The auditorium door opened again, and the auburn haired head of Marissa, the 10th grade class president, peaked through it.

"Mr. Wyatt?-" Marissa began. "Mr. Raymond says he can't wait anymore. All the parents are getting to antsy, they want to hear those speeches about you that their kids wrote."

"Mr. _Raymond_?" Dean repeated, dumbfounded. "That dude's still _alive?"_

With a name like _Raymond_ Raymond, a permanent set of bleeding peptic ulcers that made him suck down antacids like candy, and an anal screeching voice that called out to the students that they were all too ignorant to even be _in_ school –Dean didn't think the Vice Principal of Truman High was still be among the corporeal.

"Unfortunately," Marissa's retort was out of her mouth before she remembered that a teacher was standing a just a few feet in front of her. "I mean – Mr. Wyatt – I didn't meant too-"

"Tell him we'll be right there Marissa," Richard said, not showing the girl any ill anger about her outburst. Mr. Raymond was a colleague, but he _was _also, a _character._ He smiled at her, and she smiled back.

"Yes Sir," Marissa flicked her eyes over to Dean and Sam, and a less than subtle eye roam was made before her fiery head disappeared once more behind the doors.
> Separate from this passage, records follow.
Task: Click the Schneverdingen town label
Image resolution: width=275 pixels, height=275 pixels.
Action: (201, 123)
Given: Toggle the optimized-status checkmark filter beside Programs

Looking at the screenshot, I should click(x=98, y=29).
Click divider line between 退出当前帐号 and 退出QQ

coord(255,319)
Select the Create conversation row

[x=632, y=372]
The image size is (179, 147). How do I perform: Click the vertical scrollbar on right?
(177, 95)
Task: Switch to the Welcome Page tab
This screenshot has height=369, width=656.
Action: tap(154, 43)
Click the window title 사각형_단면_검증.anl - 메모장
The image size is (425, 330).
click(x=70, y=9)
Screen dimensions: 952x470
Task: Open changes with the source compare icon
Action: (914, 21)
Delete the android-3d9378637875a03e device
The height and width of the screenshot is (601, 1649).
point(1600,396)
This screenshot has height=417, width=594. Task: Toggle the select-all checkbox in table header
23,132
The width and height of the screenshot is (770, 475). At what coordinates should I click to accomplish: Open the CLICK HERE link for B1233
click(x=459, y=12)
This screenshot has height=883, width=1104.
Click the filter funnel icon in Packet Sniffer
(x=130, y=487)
"She seems like a nice girl," Sam said.

"She is," Richard agreed. "She's 10th grade class president."

"Awesome," Dean said. "Bit of a lazy eye problem though I see-" Dean was cut off, by Sam clearing his throat and shooting him a '_Dude, seriously?' _look.

Richard Wyatt gave a dry, closed, lip laugh, but a real one, giving Dean's remark a real appraised response. It may have been sarcasm, but, he couldn't deny that Dean had a way of delivering such things. "It is good to see you again too Dean, it's been a long time."

Richard had barely spoken to Dean Winchester during his weeks at Truman High. Dean was so full of snark and hot headedness, that he threw out 'Anti Teacher Vibes' everywhere. But, those few times, when he managed to get him alone, with Sam, because _alone_ for Dean was never a literal thing, because he and Sam were like right and left legs, joined, Richard saw the real side of Dean. There was still snark and sarcasm, but there was intelligence, that ran through him like a deep growl. Intelligence that said he _knew_ he was smart, that he loved his brother like no one would ever love him. But, he _KNEW_ these things, so he why should he have to prove it to anyone?

"Longer than you know," Dean said.

"You two ready to come back inside?" Amanda asked, gesturing with her wavy blonde head towards the auditorium doors behind her.

"Actually, Sam and I are gonna clear out." Dean told her. "We have a lot of miles to cover."

Amanda Herkerling-Wyatt looked like Dean had just kicked her newborn baby. "Ah no, really? You can't even stay for a _little_ bit longer?"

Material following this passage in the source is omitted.